[Start of section]
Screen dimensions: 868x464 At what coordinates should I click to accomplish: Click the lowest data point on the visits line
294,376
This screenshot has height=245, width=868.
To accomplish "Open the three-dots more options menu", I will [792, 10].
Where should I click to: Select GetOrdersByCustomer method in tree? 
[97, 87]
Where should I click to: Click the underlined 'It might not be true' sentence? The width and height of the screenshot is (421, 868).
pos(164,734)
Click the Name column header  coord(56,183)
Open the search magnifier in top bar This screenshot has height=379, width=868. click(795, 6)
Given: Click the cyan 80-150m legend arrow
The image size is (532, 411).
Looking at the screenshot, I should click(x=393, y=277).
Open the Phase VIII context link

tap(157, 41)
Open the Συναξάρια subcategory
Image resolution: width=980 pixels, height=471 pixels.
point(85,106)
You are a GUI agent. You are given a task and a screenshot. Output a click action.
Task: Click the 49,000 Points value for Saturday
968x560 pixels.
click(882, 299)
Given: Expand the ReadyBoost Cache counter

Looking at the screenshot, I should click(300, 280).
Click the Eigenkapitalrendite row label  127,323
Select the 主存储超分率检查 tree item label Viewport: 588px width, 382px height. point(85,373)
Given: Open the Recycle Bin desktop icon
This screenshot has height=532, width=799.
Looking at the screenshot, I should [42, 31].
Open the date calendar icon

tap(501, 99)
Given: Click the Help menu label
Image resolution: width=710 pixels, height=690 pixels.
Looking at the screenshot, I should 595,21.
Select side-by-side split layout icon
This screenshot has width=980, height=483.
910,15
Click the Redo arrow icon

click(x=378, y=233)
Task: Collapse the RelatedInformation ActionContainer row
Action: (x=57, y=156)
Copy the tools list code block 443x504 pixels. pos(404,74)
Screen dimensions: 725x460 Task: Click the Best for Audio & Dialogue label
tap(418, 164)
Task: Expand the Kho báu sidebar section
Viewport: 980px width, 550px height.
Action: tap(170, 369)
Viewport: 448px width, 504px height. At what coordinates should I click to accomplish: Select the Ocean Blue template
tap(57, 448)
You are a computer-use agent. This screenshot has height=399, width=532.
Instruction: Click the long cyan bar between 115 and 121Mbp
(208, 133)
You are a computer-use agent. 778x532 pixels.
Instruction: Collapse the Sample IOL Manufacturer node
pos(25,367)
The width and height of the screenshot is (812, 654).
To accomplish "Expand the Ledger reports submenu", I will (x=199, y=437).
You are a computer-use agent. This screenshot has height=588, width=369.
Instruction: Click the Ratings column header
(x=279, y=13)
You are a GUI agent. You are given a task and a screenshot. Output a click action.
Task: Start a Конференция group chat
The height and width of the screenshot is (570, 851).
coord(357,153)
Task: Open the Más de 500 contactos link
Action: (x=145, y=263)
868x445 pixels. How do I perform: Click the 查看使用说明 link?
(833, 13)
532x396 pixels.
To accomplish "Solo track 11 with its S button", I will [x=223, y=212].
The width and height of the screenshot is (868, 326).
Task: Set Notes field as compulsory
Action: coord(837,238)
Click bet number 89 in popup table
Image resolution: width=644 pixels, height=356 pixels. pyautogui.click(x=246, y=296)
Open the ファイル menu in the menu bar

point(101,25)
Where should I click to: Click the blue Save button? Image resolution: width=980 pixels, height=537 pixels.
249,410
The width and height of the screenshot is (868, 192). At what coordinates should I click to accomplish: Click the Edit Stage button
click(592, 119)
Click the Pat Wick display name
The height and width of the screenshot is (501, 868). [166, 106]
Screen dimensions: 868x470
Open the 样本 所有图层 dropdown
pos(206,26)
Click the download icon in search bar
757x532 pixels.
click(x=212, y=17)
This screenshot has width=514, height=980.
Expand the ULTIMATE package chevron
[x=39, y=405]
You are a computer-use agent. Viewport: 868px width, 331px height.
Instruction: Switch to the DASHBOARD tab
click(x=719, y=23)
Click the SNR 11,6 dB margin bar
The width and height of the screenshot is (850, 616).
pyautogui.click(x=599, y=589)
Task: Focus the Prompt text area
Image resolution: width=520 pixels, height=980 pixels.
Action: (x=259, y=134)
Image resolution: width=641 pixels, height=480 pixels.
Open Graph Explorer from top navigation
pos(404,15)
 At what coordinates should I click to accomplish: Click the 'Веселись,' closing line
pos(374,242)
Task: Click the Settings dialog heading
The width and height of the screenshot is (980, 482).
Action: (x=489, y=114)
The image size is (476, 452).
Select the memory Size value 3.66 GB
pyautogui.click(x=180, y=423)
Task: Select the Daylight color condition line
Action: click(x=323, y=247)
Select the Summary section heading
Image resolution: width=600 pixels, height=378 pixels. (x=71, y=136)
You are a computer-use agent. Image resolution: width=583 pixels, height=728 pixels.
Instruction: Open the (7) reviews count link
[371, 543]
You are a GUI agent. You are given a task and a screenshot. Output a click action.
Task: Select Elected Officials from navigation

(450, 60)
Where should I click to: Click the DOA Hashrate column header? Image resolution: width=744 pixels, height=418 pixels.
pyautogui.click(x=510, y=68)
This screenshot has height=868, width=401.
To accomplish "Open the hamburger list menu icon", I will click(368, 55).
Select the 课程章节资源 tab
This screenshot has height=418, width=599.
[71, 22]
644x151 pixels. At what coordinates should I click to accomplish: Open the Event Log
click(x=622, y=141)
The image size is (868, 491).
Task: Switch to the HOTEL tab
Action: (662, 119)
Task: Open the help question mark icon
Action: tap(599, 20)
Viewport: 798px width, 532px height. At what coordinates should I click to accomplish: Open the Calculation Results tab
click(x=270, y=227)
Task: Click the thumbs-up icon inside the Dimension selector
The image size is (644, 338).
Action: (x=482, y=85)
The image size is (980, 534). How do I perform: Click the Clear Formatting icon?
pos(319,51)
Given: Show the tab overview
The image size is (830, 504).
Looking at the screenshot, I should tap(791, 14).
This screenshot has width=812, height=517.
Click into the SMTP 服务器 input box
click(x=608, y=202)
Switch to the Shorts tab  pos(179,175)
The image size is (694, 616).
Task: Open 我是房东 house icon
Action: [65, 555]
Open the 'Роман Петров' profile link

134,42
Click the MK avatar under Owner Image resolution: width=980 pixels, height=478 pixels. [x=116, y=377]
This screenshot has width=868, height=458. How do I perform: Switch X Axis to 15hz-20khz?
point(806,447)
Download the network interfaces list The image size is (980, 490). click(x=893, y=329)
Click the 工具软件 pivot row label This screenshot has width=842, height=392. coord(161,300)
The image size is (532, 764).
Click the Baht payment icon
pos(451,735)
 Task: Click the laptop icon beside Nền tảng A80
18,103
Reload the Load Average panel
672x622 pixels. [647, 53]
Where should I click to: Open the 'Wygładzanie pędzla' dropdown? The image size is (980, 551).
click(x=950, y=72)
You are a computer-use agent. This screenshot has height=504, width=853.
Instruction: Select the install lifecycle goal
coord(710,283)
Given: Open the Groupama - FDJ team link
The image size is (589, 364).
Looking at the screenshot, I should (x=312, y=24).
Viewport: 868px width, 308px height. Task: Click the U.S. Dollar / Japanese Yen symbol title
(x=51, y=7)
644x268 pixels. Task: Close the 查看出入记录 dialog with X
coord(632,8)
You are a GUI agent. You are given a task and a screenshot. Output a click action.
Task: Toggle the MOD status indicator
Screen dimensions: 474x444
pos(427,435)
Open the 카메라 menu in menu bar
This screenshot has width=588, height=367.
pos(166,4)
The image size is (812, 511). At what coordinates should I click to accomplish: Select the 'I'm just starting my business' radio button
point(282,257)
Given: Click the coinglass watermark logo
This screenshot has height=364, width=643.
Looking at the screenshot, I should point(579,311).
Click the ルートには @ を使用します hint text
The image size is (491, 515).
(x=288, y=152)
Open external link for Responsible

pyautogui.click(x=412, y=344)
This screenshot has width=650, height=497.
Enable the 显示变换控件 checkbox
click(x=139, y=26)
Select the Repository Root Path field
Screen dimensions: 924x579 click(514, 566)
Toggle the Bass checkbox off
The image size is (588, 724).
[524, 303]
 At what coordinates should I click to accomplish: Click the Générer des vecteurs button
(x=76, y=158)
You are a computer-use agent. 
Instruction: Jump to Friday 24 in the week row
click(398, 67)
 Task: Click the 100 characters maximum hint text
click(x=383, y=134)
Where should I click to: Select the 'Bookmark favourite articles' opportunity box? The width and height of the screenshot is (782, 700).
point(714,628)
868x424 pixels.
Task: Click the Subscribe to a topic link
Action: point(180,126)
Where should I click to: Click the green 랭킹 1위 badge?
[End of section]
Out of the entries above, write out only the lines between the line holding "Task: Click the Settings dialog heading" and the line holding "Click the MK", inclusive, each exactly as given.

_RESULT_:
Task: Click the Settings dialog heading
The width and height of the screenshot is (980, 482).
Action: (x=489, y=114)
The image size is (476, 452).
Select the memory Size value 3.66 GB
pyautogui.click(x=180, y=423)
Task: Select the Daylight color condition line
Action: click(x=323, y=247)
Select the Summary section heading
Image resolution: width=600 pixels, height=378 pixels. (x=71, y=136)
You are a computer-use agent. Image resolution: width=583 pixels, height=728 pixels.
Instruction: Open the (7) reviews count link
[371, 543]
You are a GUI agent. You are given a task and a screenshot. Output a click action.
Task: Select Elected Officials from navigation

(450, 60)
Where should I click to: Click the DOA Hashrate column header? Image resolution: width=744 pixels, height=418 pixels.
pyautogui.click(x=510, y=68)
This screenshot has height=868, width=401.
To accomplish "Open the hamburger list menu icon", I will click(368, 55).
Select the 课程章节资源 tab
This screenshot has height=418, width=599.
[71, 22]
644x151 pixels. At what coordinates should I click to accomplish: Open the Event Log
click(x=622, y=141)
The image size is (868, 491).
Task: Switch to the HOTEL tab
Action: (662, 119)
Task: Open the help question mark icon
Action: tap(599, 20)
Viewport: 798px width, 532px height. At what coordinates should I click to accomplish: Open the Calculation Results tab
click(x=270, y=227)
Task: Click the thumbs-up icon inside the Dimension selector
The image size is (644, 338).
Action: (x=482, y=85)
The image size is (980, 534). How do I perform: Click the Clear Formatting icon?
pos(319,51)
Given: Show the tab overview
The image size is (830, 504).
Looking at the screenshot, I should tap(791, 14).
This screenshot has width=812, height=517.
Click into the SMTP 服务器 input box
click(x=608, y=202)
Switch to the Shorts tab  pos(179,175)
The image size is (694, 616).
Task: Open 我是房东 house icon
Action: [65, 555]
Open the 'Роман Петров' profile link

134,42
Click the MK avatar under Owner Image resolution: width=980 pixels, height=478 pixels. [x=116, y=377]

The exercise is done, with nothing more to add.